Aqueous polyurethanes125 are an interesting class of block copolymers. The hard–soft segmentation of these block copolymers is responsible for the good mechanical properties of this polymer class. The hard segment is built-up from diisocyanates, short diols like, for instance, dimethylol cyclohexane, butane diol and dimethylol propionic acid, and the diamine chain extenders like isophorone diamine, hydrazine, and ethylene diamine. For the soft segments, polyols are commonly used, like diols from polypropylene glycol, poly tetrahydrofuran, polycarbonate diols, and polyester diols, generally with Mn from 1000 to 3000. The glass transition temperature of the hard segment varies between 180 and 220°C and the soft segment is typically between −50 and −10°C. The hydrogen bonding of the polyurethanes strongly contributes to the strength of the polyurethanes.
As earlier described, the Mw of the polyurethanes is built up by a chain extension reaction, which introduces urea groups in the urethane backbone. It would therefore be more correct to describe these dispersions as polyurethane polyurea polymers.

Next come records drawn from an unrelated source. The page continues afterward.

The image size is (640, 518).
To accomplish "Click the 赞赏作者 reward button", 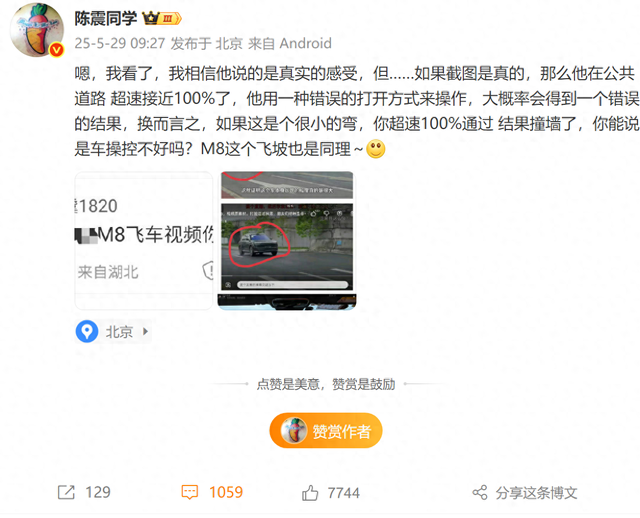I will pos(326,431).
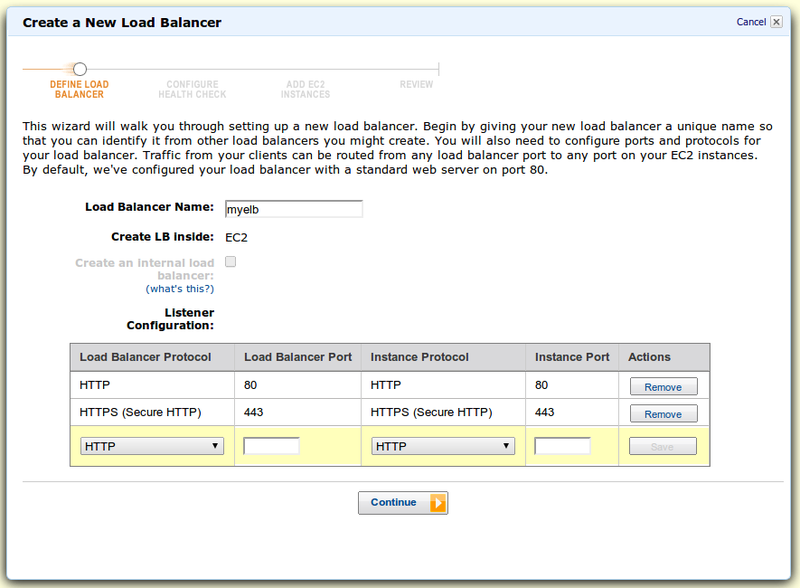Click the empty Load Balancer Port field
This screenshot has width=800, height=588.
coord(274,445)
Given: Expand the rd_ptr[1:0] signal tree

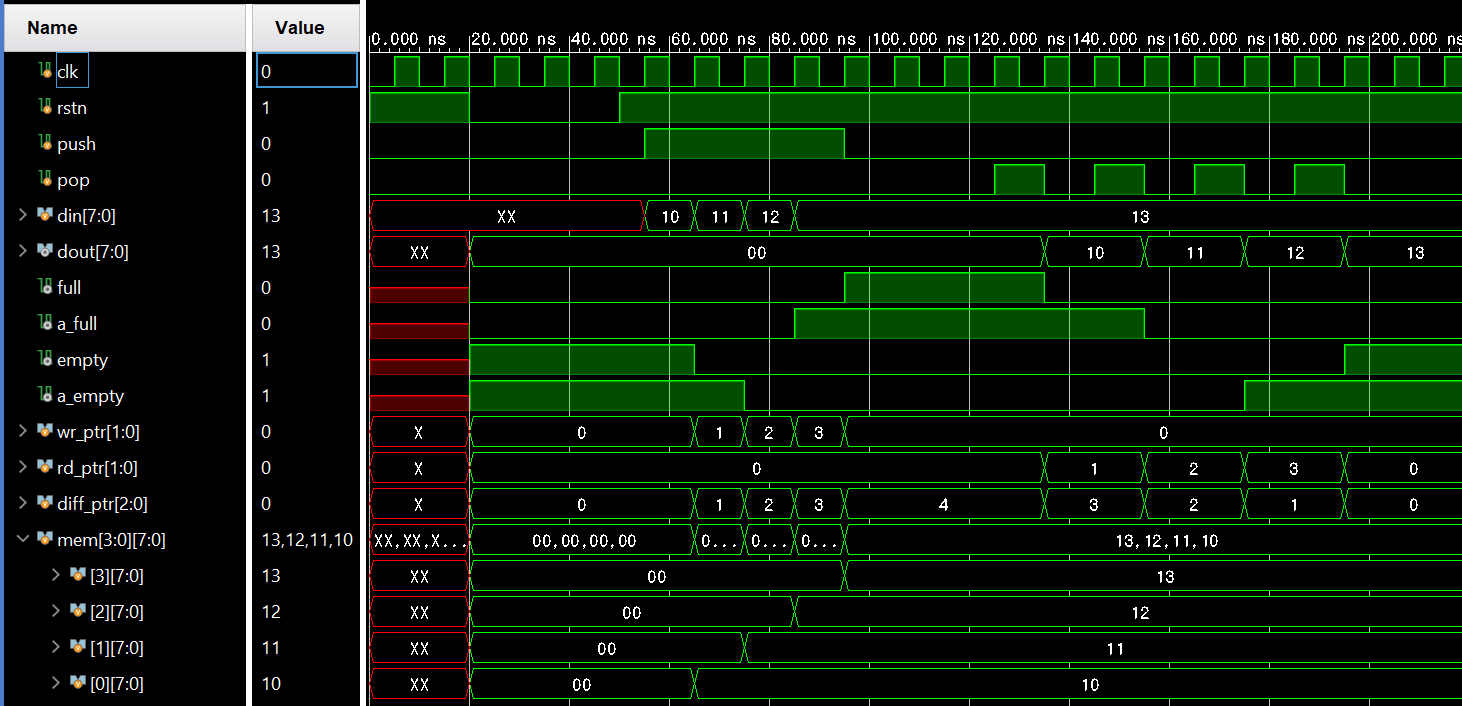Looking at the screenshot, I should click(x=22, y=467).
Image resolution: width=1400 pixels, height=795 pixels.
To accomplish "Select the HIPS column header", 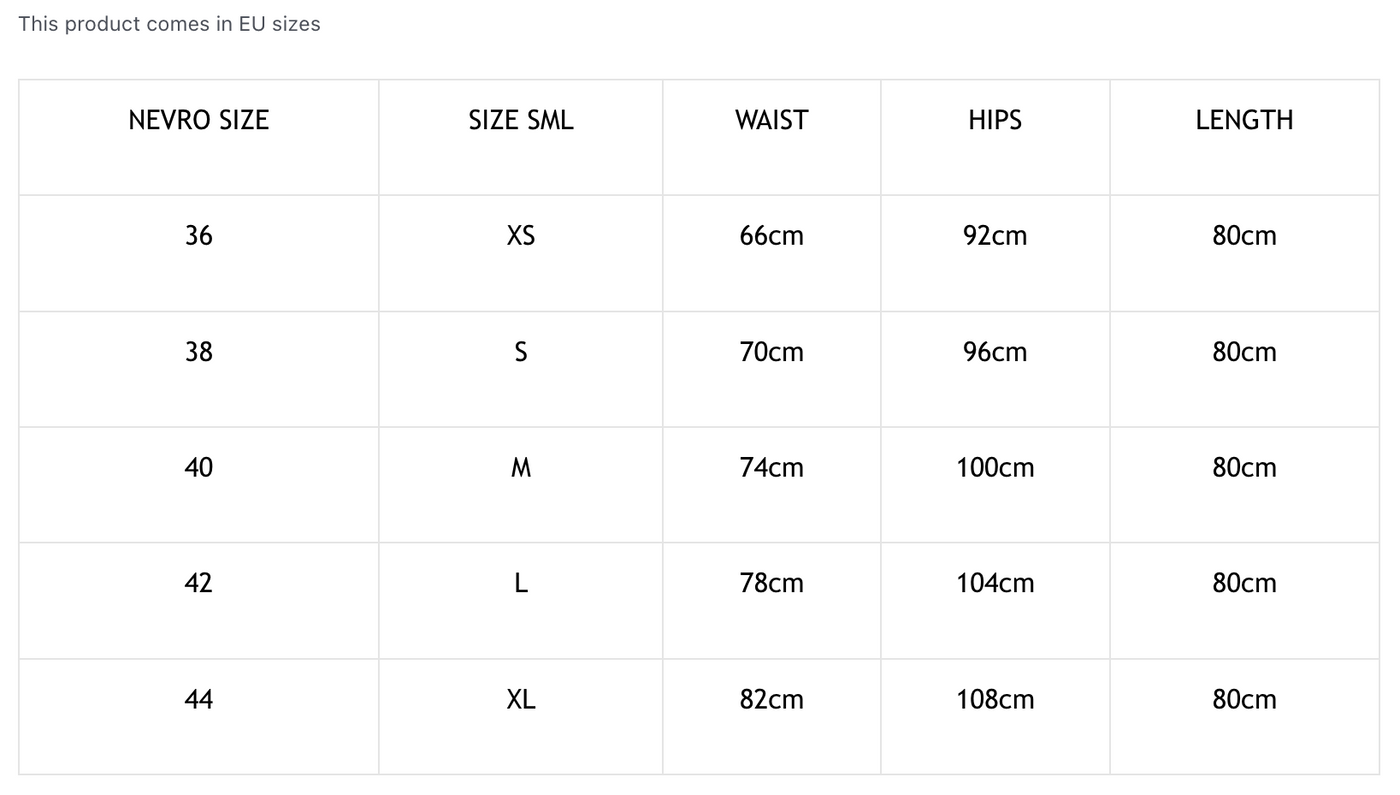I will [x=994, y=120].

It is well known that urea functionalities in polymer systems are capable of forming dimeric self-complementary multiple hydrogen bonding between the carbonyl oxygen and the two neighboring N–H hydrogens. It has been shown that these hydrogen bonding interactions improve the properties of both polyureas and poly(urethane urea)s.126128
Due to this combination of covalent bonding of hard and soft segments and the noncovalent bonding by the multiple hydrogen bridges, a wide range of unique physical performance can be attained and this has led to application in areas like flooring, scratch-resistant coatings, adhesives, glass fiber sizings, and polymers for leather.

Amphiphilic polymers

Polymers with an amphiphilic character give a heterogeneous behavior due to their molecular architecture and can be seen as a typical example of self-structuring materials. Such polymers can be made very effectively by controlled polymerization techniques.129 Control over the internal polymer structure leads to hydrophobic and hydrophilic segments which micro-phase separate and restructure themselves as a function of parameters like solids content, pH, variation in co-solvent level, and salt level.
Fatty acid functional self-dispersing polymers130 are distinctly different examples of these amphiphilic structures, and from a rheology perspective, these materials can behave quite similar to solvent-based alkyds with a high oil length.

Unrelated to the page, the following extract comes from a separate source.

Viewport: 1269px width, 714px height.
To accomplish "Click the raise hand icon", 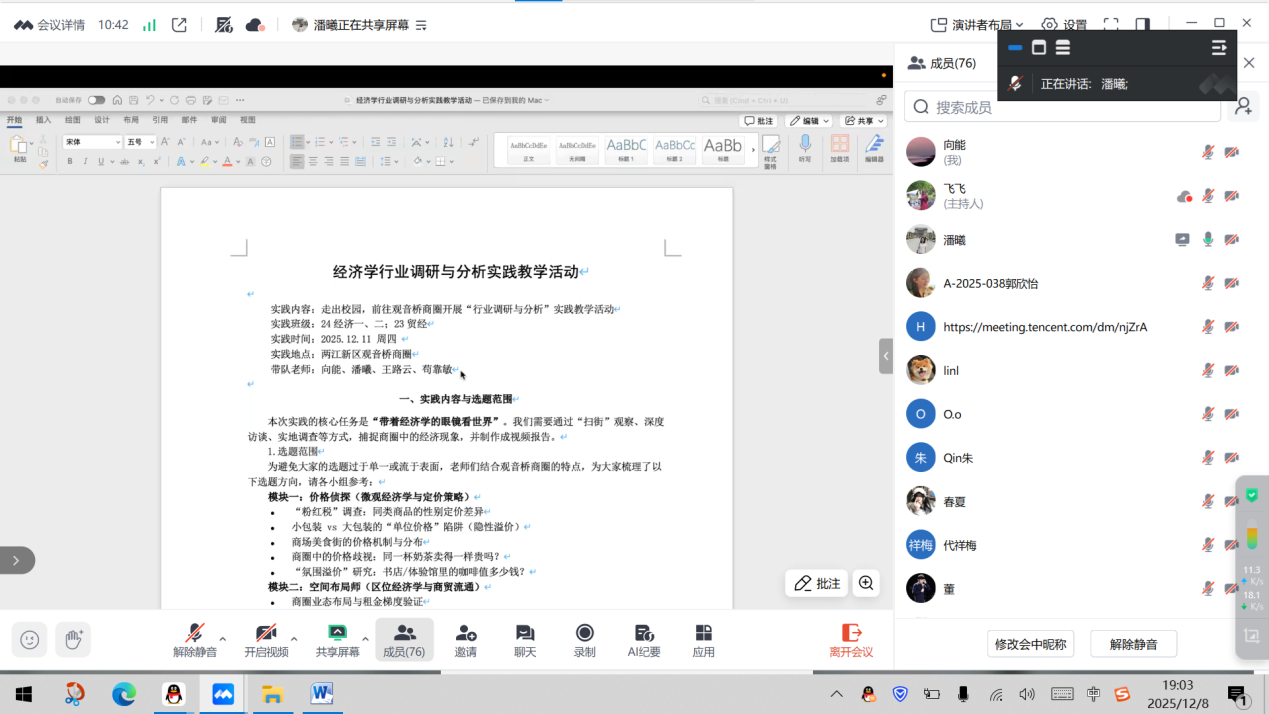I will coord(73,640).
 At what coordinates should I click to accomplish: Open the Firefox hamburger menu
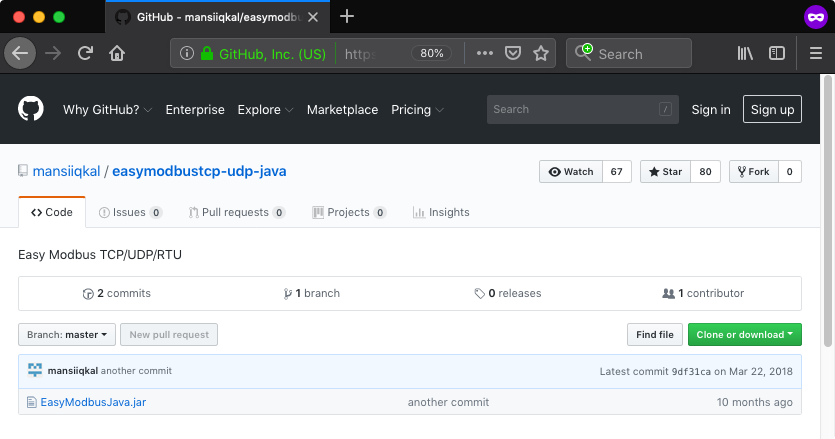816,53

At an early stage in the drying process, the polymer molecules display a percolation of aggregated hydrophobic fatty acid chains, while hydrophilic groups orient themselves to the aqueous medium. The rheology131 and conductivity measurements given in Figs. 7 and 8 are in agreement with the formation of a bicontinuous phase of polymer and water.
Before going into any depth to the application of these amphiphilic fatty acid functional polymers, it is useful to have a closer look at certain flow aspects of waterborne paints and how this differs from solvent alkyds with high oil length.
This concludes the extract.